§ **WHAT YOU HAVE TO DO**
Your answer should consist solely of the lines from the first line of the data through the line with "Given: Click the $67,476.83 price value", each reproduced exactly.

__________________________________________________

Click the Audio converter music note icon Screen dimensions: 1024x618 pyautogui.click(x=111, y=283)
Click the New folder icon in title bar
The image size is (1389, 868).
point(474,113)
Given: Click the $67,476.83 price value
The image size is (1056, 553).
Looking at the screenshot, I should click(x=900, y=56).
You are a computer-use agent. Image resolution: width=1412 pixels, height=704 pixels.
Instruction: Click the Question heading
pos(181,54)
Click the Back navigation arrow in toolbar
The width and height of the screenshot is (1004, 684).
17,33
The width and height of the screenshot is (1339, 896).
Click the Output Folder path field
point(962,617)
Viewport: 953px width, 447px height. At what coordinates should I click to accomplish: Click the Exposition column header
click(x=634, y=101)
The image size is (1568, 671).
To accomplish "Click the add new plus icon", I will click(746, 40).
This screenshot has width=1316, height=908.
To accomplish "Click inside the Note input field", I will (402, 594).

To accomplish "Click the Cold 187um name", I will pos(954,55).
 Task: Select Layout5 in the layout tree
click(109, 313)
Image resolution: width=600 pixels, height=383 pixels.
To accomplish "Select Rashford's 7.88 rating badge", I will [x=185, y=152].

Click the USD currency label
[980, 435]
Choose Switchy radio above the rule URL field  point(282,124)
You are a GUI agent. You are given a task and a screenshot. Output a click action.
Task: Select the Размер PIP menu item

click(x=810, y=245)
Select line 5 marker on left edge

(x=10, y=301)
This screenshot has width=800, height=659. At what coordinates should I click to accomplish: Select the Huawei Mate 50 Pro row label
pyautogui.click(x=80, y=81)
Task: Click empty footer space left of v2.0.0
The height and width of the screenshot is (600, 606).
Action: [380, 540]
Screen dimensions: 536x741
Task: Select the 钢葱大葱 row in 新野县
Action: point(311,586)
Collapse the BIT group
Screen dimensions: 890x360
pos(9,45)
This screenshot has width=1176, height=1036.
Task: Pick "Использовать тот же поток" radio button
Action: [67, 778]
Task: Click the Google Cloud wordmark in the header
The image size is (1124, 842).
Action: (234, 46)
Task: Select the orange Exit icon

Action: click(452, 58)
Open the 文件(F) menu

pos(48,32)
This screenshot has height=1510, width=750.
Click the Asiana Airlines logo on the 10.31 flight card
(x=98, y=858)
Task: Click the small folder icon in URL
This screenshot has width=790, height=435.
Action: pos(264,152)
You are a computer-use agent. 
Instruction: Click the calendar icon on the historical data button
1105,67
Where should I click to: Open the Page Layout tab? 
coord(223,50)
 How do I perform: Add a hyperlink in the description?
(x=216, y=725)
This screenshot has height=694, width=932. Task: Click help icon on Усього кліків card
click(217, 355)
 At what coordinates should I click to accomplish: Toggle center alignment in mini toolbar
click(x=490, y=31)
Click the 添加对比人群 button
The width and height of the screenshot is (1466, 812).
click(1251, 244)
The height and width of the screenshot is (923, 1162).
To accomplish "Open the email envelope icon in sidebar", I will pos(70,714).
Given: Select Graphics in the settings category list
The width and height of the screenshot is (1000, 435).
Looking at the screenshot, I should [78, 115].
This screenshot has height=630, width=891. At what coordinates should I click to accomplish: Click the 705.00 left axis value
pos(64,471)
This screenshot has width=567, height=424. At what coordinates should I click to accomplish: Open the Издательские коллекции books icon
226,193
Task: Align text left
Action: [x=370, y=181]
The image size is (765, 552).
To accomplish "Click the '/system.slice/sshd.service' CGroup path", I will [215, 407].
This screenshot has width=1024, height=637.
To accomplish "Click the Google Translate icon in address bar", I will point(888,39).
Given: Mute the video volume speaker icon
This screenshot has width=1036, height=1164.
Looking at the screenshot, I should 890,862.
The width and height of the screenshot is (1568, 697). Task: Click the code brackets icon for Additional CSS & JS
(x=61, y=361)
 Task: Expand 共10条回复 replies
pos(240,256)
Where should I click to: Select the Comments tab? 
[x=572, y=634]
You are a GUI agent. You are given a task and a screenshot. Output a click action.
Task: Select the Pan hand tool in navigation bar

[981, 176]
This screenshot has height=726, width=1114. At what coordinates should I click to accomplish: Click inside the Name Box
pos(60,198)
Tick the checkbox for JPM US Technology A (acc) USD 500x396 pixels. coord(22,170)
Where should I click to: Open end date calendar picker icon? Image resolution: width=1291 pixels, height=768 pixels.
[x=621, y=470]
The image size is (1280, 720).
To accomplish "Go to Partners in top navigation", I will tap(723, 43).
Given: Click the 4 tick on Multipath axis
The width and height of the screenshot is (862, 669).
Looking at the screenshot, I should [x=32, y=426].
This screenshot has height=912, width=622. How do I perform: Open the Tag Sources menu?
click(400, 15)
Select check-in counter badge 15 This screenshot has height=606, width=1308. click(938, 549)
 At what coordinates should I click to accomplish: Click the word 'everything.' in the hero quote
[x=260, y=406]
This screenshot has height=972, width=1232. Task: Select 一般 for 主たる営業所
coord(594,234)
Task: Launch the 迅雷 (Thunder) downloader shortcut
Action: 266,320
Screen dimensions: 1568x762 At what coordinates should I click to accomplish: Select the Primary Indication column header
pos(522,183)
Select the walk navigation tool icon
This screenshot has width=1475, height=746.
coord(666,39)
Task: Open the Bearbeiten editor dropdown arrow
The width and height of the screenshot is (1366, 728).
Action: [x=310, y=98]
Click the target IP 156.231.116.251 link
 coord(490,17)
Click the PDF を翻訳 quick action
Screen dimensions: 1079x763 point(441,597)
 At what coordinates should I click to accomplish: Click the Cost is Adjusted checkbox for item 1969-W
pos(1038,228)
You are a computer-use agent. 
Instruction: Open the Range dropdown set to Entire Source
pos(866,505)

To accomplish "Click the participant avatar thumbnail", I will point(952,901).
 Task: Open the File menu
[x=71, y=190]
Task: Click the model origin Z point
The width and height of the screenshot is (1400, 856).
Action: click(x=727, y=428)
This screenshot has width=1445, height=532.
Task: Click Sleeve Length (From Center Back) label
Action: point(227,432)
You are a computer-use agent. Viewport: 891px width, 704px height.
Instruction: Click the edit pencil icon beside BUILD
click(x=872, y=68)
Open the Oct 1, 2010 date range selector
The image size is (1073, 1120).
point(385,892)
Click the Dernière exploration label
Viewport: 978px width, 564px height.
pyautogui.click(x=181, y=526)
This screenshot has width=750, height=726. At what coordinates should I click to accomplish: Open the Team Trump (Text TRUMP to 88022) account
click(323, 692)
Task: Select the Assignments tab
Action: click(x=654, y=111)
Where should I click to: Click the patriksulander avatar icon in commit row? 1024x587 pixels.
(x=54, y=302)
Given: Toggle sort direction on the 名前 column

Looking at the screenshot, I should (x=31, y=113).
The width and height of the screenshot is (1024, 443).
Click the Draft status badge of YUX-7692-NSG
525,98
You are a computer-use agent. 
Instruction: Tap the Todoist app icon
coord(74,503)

__________________________________________________

§ **ANSWER TO THIS PROBLEM**
Click the Audio converter music note icon Screen dimensions: 1024x618 pyautogui.click(x=111, y=283)
Click the New folder icon in title bar
The image size is (1389, 868).
point(474,113)
Given: Click the $67,476.83 price value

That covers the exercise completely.